I met a girl who sang the blues
And I asked her for some happy news,
But she just smiled and turned away.
I went down to the sacred store
Where I’d heard the music years before,
But the man there said the music wouldn’t play.

— Don MacLean, “American Pie”

Yesterday we left the Mississippi Delta, and the Blues Trail we’ve been on. We found the graves of Charley Patton and Robert Johnson, and I stood at the Crossroads. But I’m thinking back a month ago when Michael Spencer asked, Can A Christian Sing The Blues? which he likens to the Biblical language of lament. So, yes, then. There’s a lot of folk who think that Christians can’t or shouldn’t express anything negative, but David did it well enough to get it into the canon, so I figure we should be able to as well. He links to Michael Card lecturing at Southern Seminary on “The Lost Language of Lament, and on “Worshiping the God Who Takes Everything Away.”

I’ve got a lot on the brain about the Blues and the legends that go with it. I couldn’t find the marker for Son House (pictured) near Tunica, MS, so I stopped by the local museum to ask how to find it. The person I asked didn’t know, but she took me to see the Blues exhibit in the museum, then to see her boss, the museum’s Executive Director. I told him what I was looking for, and he said he’d give me some extra. After explaining where Son House’s marker was — just dedicated about three months ago, he told me — he asked, “Do you know the story of Robert Johnson? Well, about two miles East of the marker, there’s a cemetery…”

The cemetery?” I interrupted.

“Yes, that’s the place,” he said. He told me some additional tidbits as well, then sent me on down to the crossroads.

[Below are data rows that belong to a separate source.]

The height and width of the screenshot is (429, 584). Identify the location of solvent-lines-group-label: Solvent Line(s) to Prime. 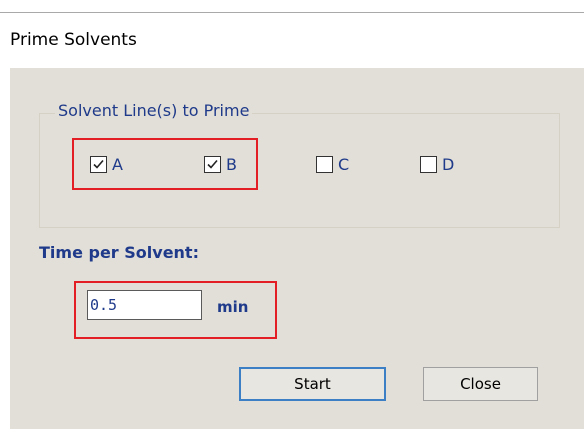
(154, 110).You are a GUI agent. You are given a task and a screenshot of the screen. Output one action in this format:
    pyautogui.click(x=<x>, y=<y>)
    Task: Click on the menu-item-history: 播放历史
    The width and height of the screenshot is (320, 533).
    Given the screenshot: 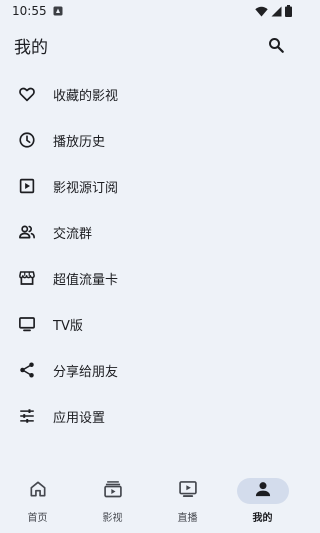 What is the action you would take?
    pyautogui.click(x=150, y=140)
    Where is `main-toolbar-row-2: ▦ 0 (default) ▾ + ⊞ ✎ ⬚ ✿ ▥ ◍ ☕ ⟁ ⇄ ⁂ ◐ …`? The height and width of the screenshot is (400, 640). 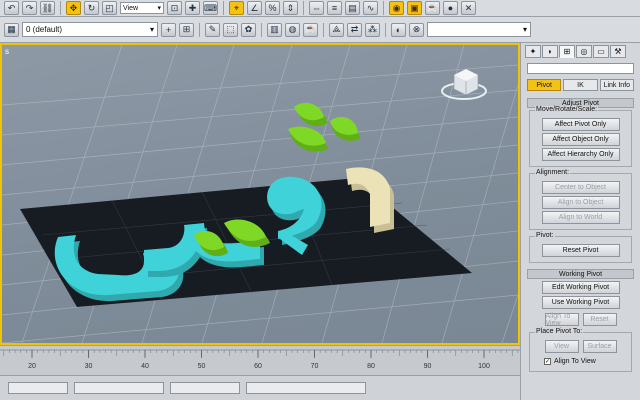 main-toolbar-row-2: ▦ 0 (default) ▾ + ⊞ ✎ ⬚ ✿ ▥ ◍ ☕ ⟁ ⇄ ⁂ ◐ … is located at coordinates (320, 30).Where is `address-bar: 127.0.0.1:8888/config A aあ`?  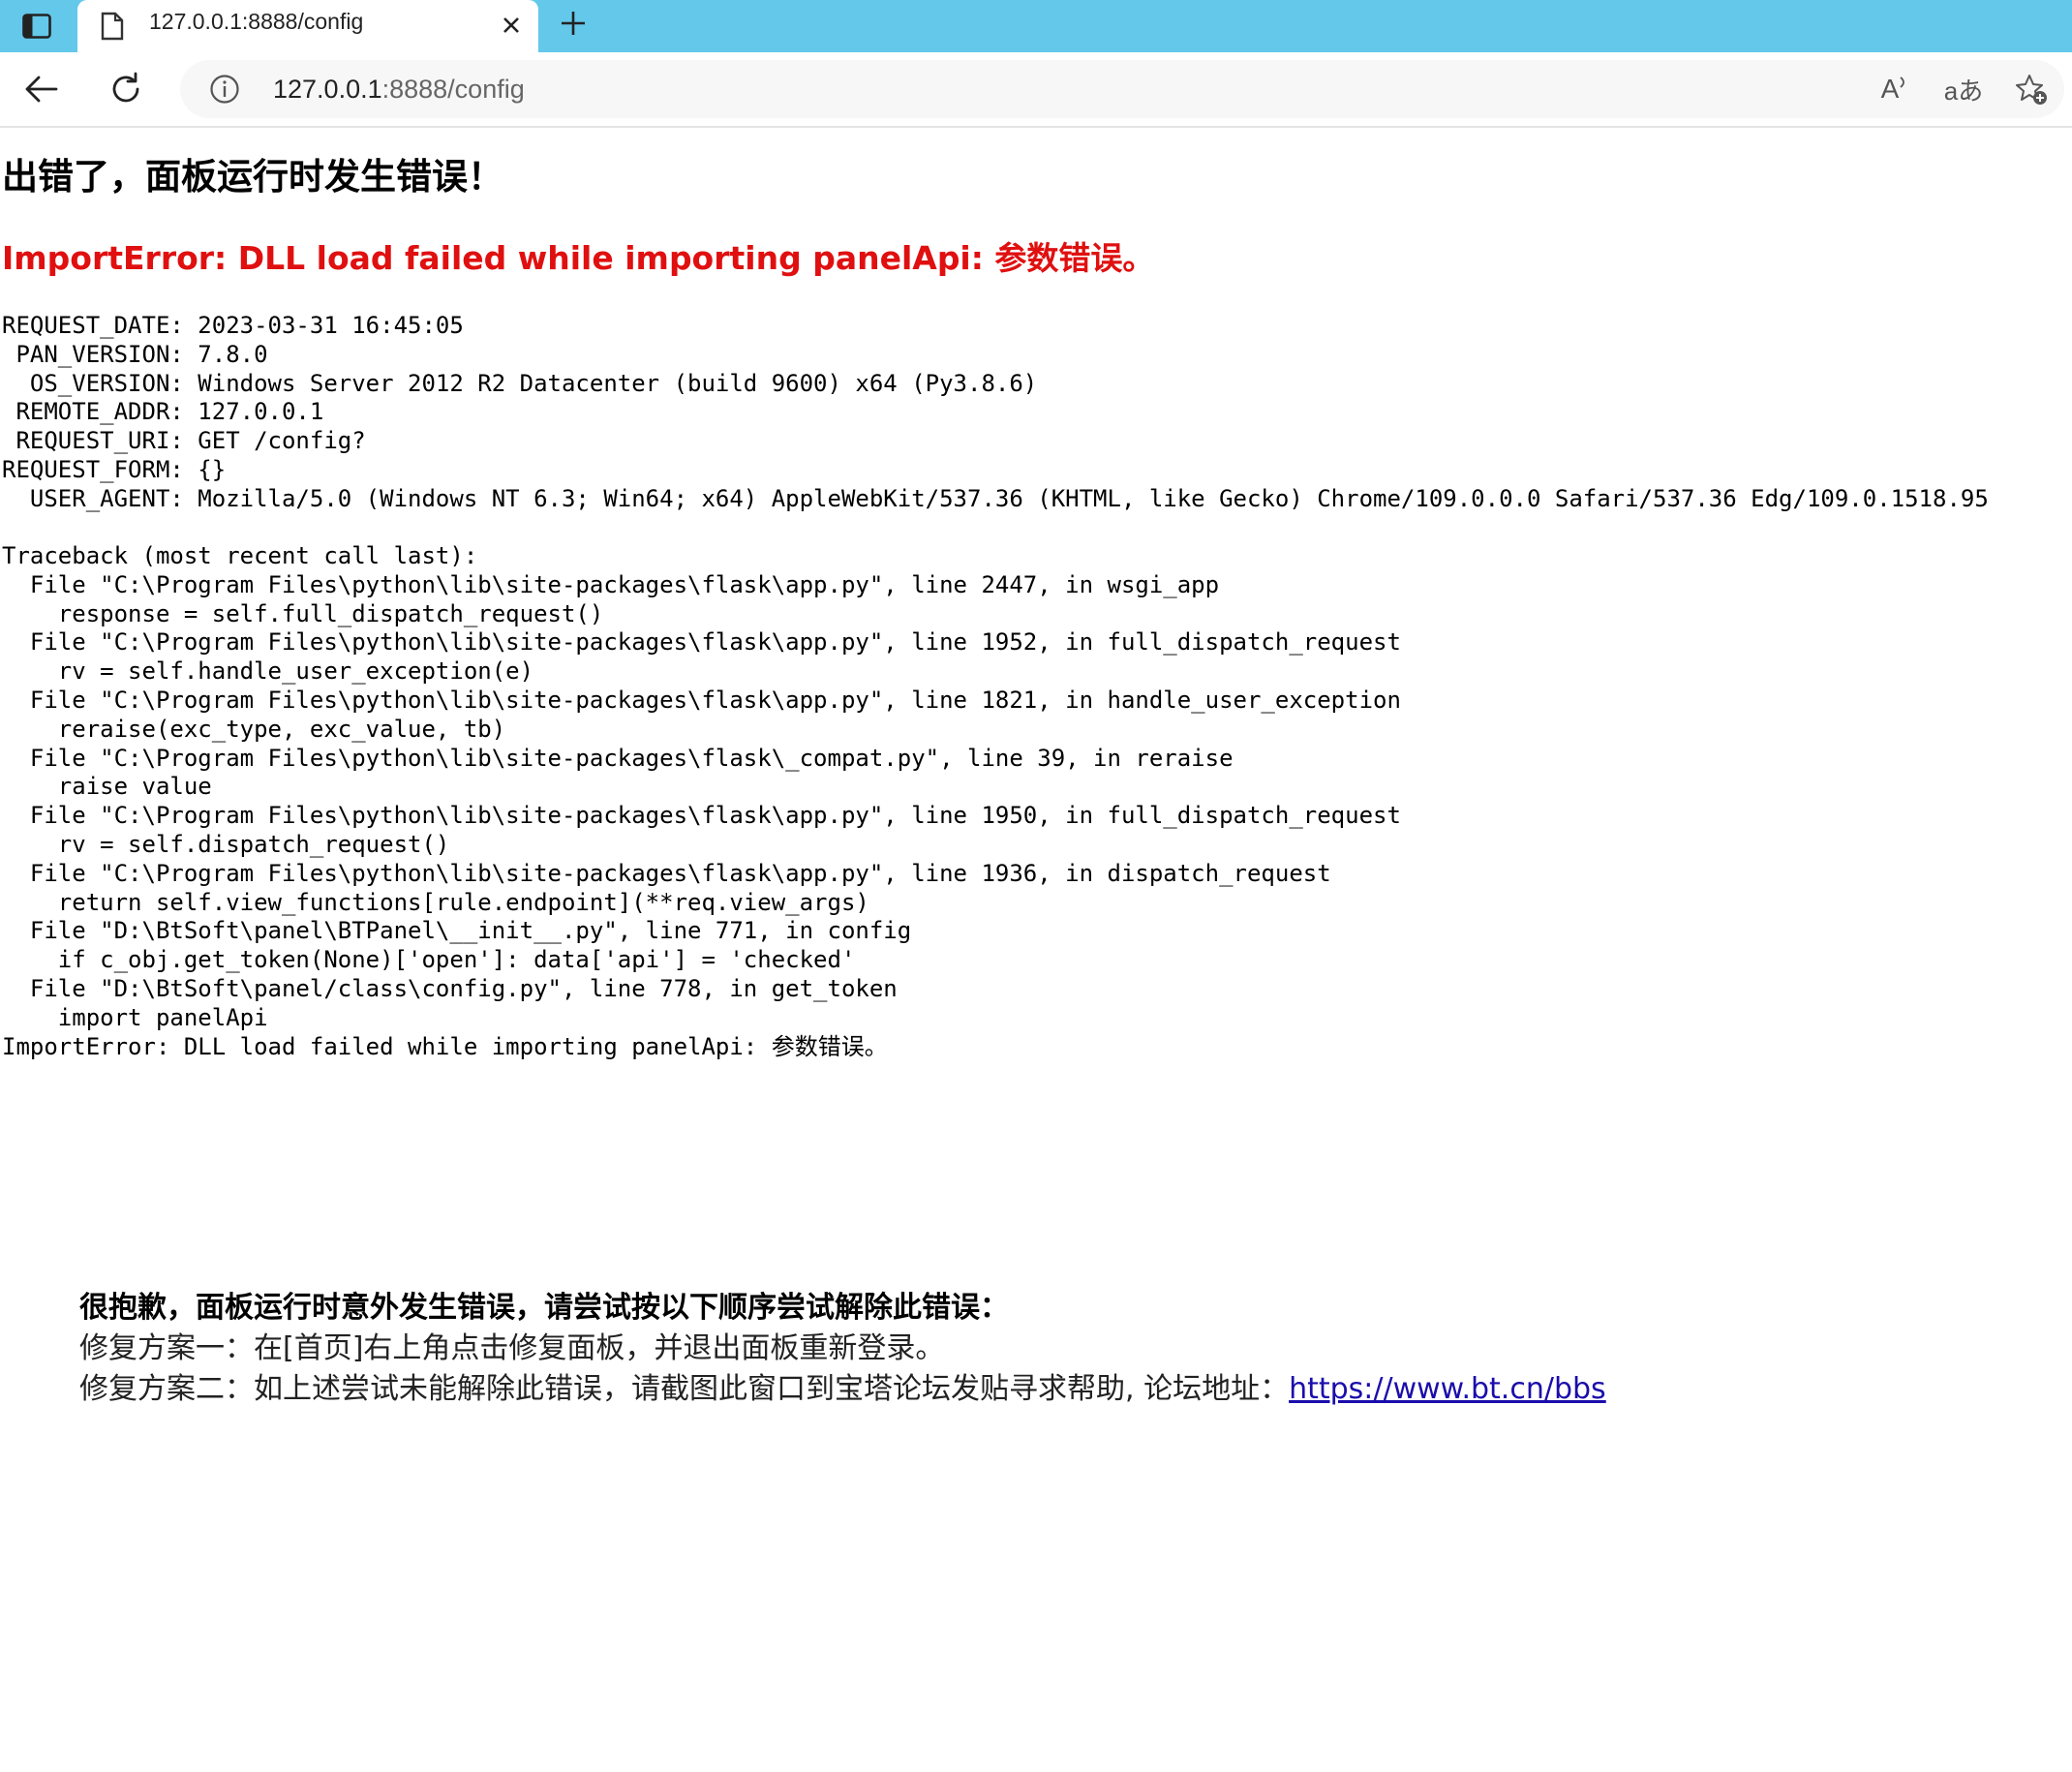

We missed Son House’s marker until after we’d found the cemetery… turns out someone’s removed the sign and left the post, probably retaining a nice souvenir of the Delta Blues for himself. (I had to read it online.) I like Son House… his music as well as the paradox of his life. He first set out as a preacher, but later went to playing the blues. It seems perhaps he went back and forth between the two just a bit. House spent a couple of years at Parchman for killing a man in self defense one night when things got out of hand in a local jook. Somehow, there’s always been a paradox between faith and the Blues… yet it’s a paradox that must be held in tension, for each is slightly poorer for the removal of the other. Call it lament, call it the Blues. But don’t mistake it for a sad giving-up on faith. The message of lament, or the Blues, fundamentally remind us to have faith. The Blues is the music of remembering. Despite it’s discomfort with the genre, the Blues is music that must be played, even down at the sacred store.